Macam Varian Dialek-Dialek Bahasa Jawa
Peta Persebaran Linguistik Pulau Jawa |
Bahasa
Jawa adalah salah satu bahasa Rumpun Austronesia yang dituturkan oleh
masyarakat Suku Jawa di Indonesia dan berbagai wilayah perantauan
lainnya.
..............................................

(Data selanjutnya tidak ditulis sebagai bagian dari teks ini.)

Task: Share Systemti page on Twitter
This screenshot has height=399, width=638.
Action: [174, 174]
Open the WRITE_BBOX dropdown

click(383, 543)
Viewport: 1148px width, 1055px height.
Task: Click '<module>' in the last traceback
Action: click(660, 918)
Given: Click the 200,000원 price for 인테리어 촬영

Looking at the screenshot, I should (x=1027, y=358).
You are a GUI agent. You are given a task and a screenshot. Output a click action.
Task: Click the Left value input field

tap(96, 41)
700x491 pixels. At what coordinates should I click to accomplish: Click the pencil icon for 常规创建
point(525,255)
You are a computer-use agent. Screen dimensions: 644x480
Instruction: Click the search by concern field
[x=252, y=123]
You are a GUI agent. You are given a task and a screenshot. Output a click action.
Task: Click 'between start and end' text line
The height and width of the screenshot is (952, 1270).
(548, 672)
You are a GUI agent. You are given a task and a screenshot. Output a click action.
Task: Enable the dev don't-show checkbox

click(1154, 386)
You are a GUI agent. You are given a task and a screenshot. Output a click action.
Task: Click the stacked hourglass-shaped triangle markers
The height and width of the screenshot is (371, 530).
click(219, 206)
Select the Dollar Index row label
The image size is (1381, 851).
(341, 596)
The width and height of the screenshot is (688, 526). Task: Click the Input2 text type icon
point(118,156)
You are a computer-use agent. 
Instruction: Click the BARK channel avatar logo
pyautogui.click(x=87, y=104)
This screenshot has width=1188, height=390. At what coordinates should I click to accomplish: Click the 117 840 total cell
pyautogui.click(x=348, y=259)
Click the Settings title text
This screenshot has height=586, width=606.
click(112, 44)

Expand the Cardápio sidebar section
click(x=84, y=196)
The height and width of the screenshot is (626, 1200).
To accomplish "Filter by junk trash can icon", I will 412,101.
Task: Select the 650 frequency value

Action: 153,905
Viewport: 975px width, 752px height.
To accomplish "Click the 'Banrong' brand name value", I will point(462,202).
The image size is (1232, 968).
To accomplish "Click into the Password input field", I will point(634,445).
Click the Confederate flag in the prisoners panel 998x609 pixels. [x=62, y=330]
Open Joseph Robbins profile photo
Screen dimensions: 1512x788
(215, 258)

Menurut jumlah penutur dan wilayah
sebarnya, Bahasa Jawa merupakan salah satu bahasa terbesar di dunia
dengan jumlah penutur asli sekitar 80 juta orang, dan merupakan bahasa
lokal terbesar dan terbanyak penggunanya di Indonesia.
......
Bahasa Jawa sangat beragam, dan keragaman ini masih terpelihara sampai
sekarang, baik karena dituturkan maupun melalui dokumentasi tertulis.
Dialek geografi, dialek temporal, serta register dalam Bahasa Jawa sangat
kaya sehingga seringkali menyulitkan orang yang mempelajarinya.
......
Berikut adalah paparan singkat mengenai
berbagai dialek dalam Bahasa Jawa, mulai dari Banten di barat hingga
Banyuwangi di timur.
......
1. Dialek Banten
......
Bahasa Banten (Dialek
Banten) mulai dituturkan di zaman Kesultanan Banten pada abad ke 16.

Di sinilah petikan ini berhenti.